Inflation 'will fall back' toward target in 2022
The Fed has referred to contingent forward guidance and vowed to consider the underlying data as it looks to steer the economy out of the coronavirus crisis.
"Their projections for the economy suggest that inflation, after a burst this year, will fall back towards target in 2022, and that the job market needs to be very hot in a more comprehensive way than we have seen in the past for them to start tightening policy," said Francesco Garzarelli, head of macro research at Eisler Capital.
Garzarelli told CNBC's "Street Signs Europe" on Friday that the steepening of the yield curve was consistent with the Fed's current framework of adapting to the incoming data rather than operating according to forecasts, particularly when factoring in positive news on vaccinations and fiscal stimulus.

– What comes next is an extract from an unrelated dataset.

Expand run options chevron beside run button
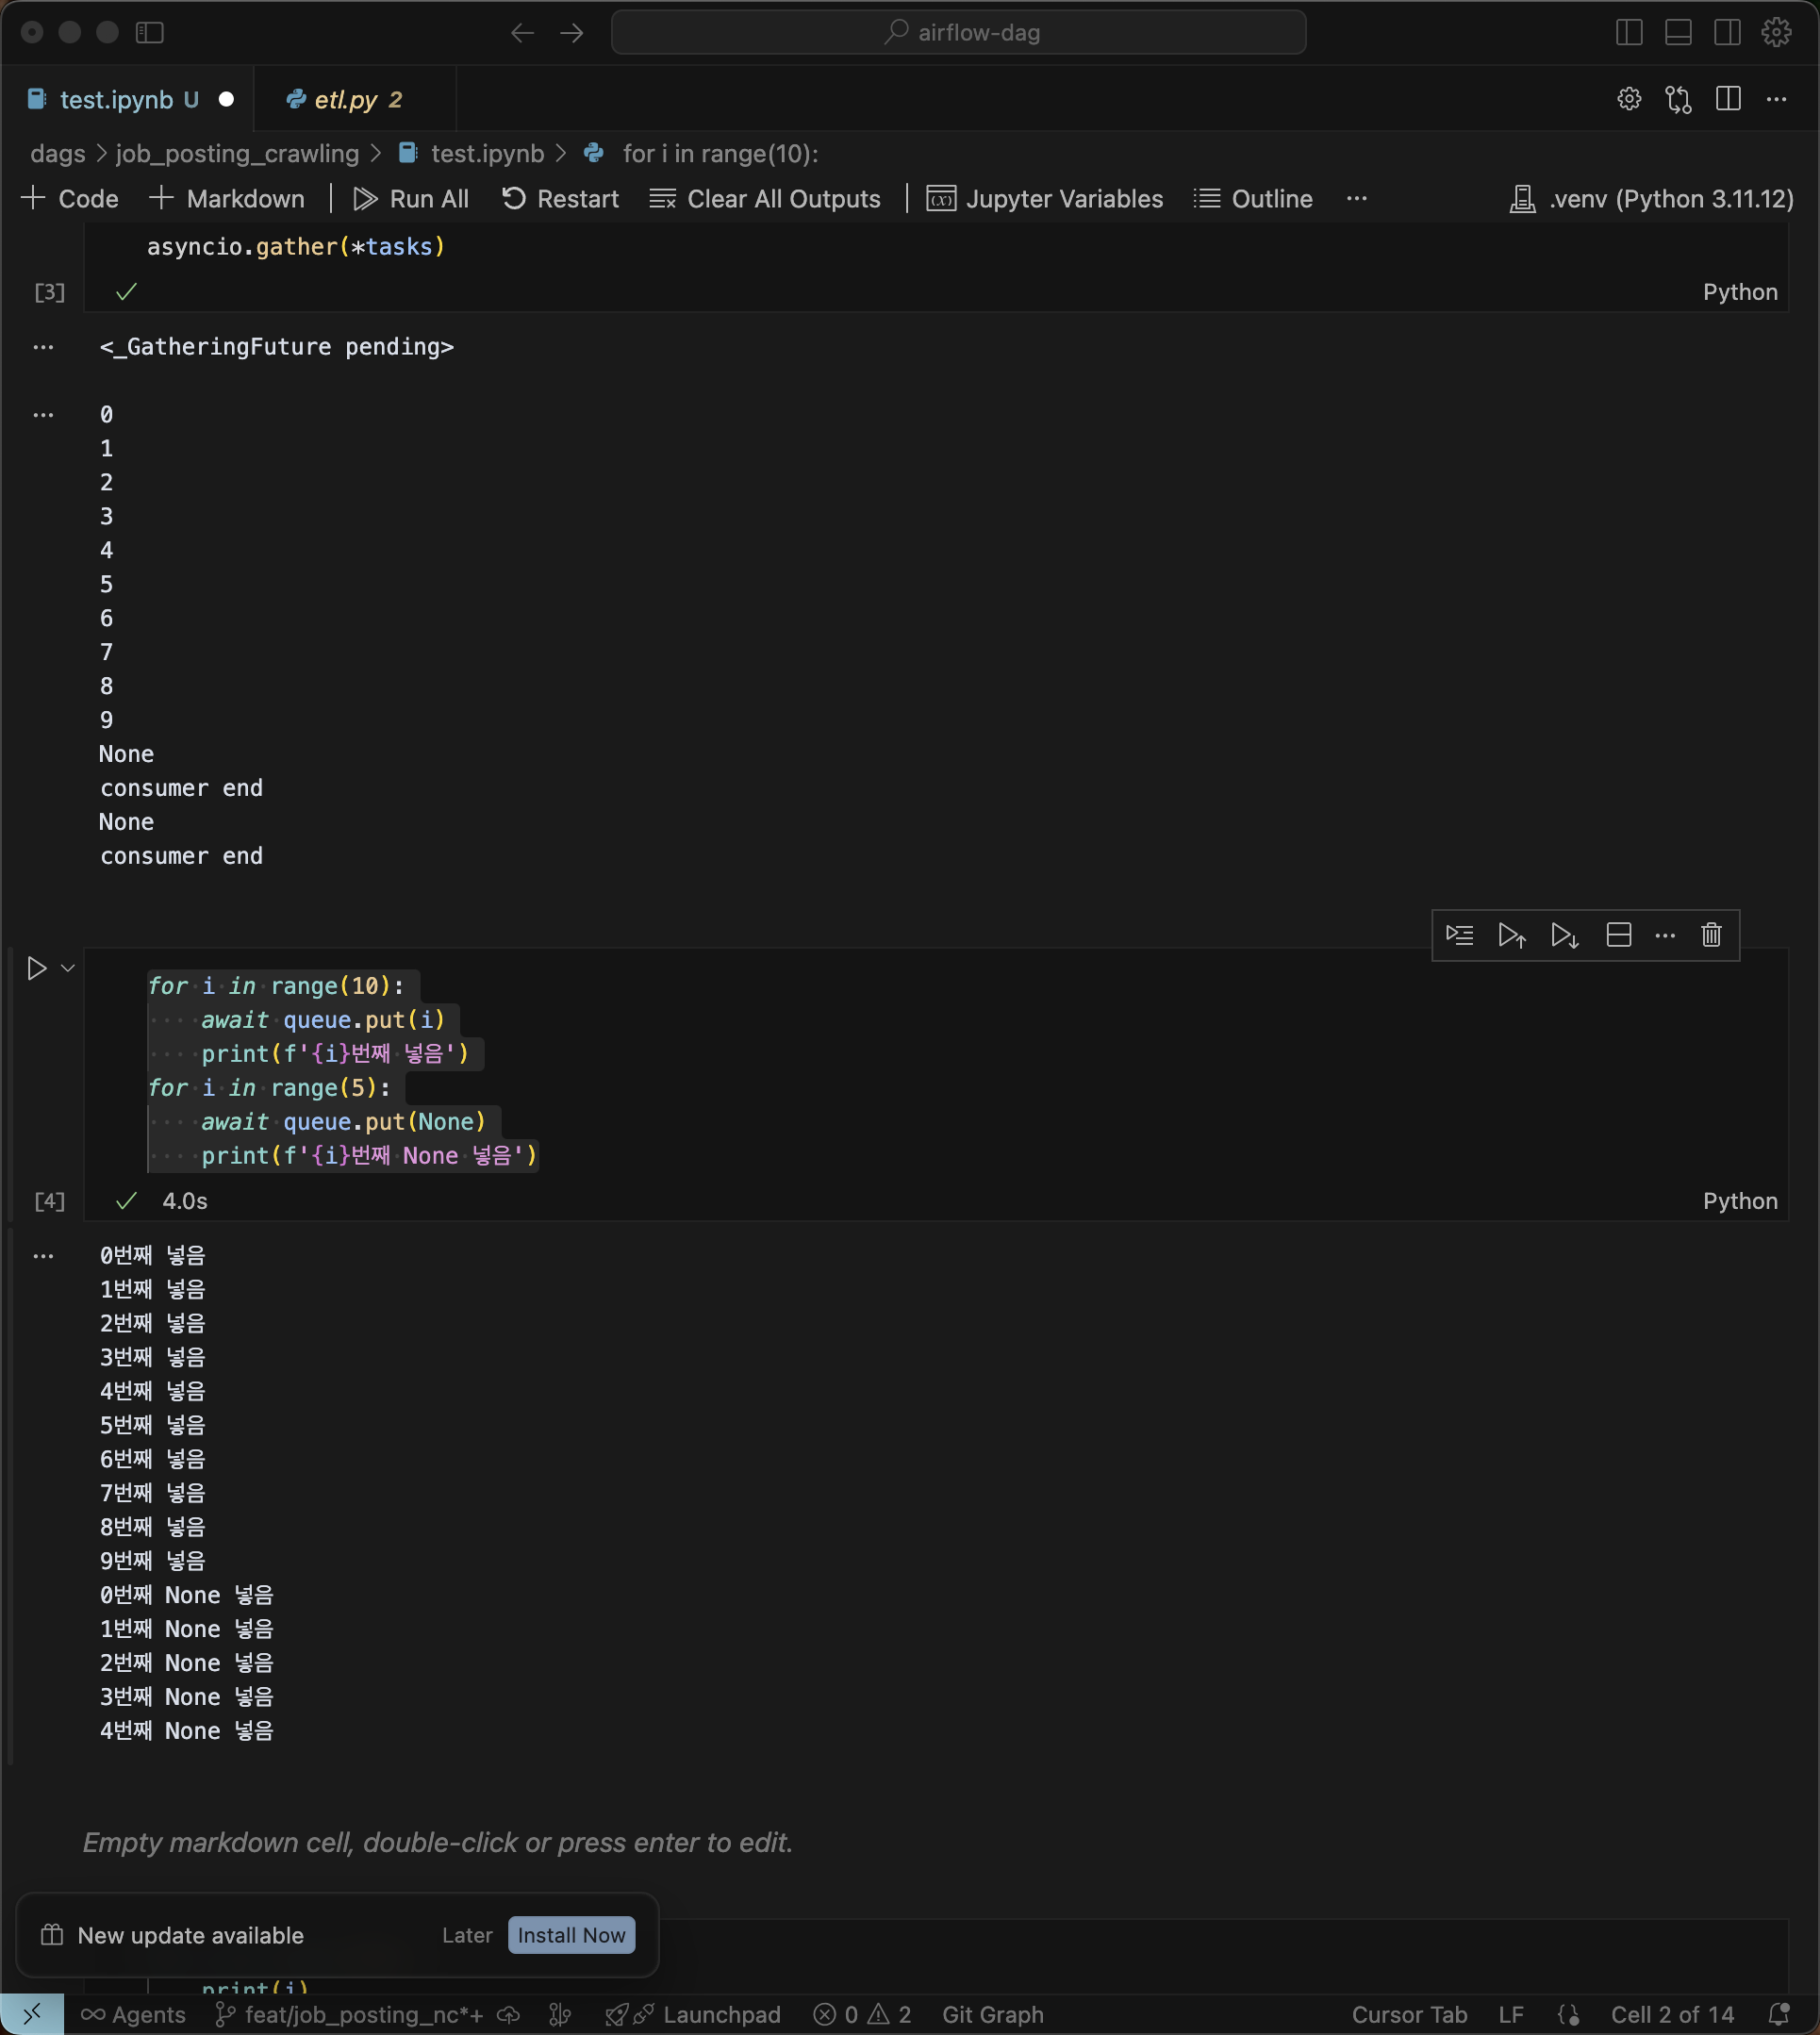The image size is (1820, 2035). pos(68,968)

"What stops it, I think, here the Fed wants to have full control over the front end of the curve and I think it may come out if the situation gets very rowdy in stepping up its guidance at the front end," he said, adding that the central bank was unlikely to tinker with the long end of the curve. The front end of the curve refers to short-term debt securities, rather than longer dated bonds.
Powell emphasized on Thursday that the rise in bond yields and adverse market reaction was not considered by the central bank to be a "disorderly" one that would require direct intervention.
Charalambos Pissouros, senior market analyst at JFD Bank, also noted the Fed's willingness to overshoot its 2% inflation target for several months in the short term with the hope of stabilizing further down the line.
"As a result, we expect fears over high inflation to ease in the foreseeable future, which may allow equities and other risk-linked assets to rebound," he said in a note Friday.
"As for the dollar, it may come under selling interest on more signs that the Fed is likely to stay accommodative for longer than previously assumed."
Meanwhile, Santa Lucia Asset Management's James Morton believes that the Fed is likely to tweak its policy in the near term if inflation, and yields, continue to rise.
"The U.S. government is the biggest debtor after all and they cannot afford higher interest rates," Morton told CNBC's "Capital Connection" on Friday.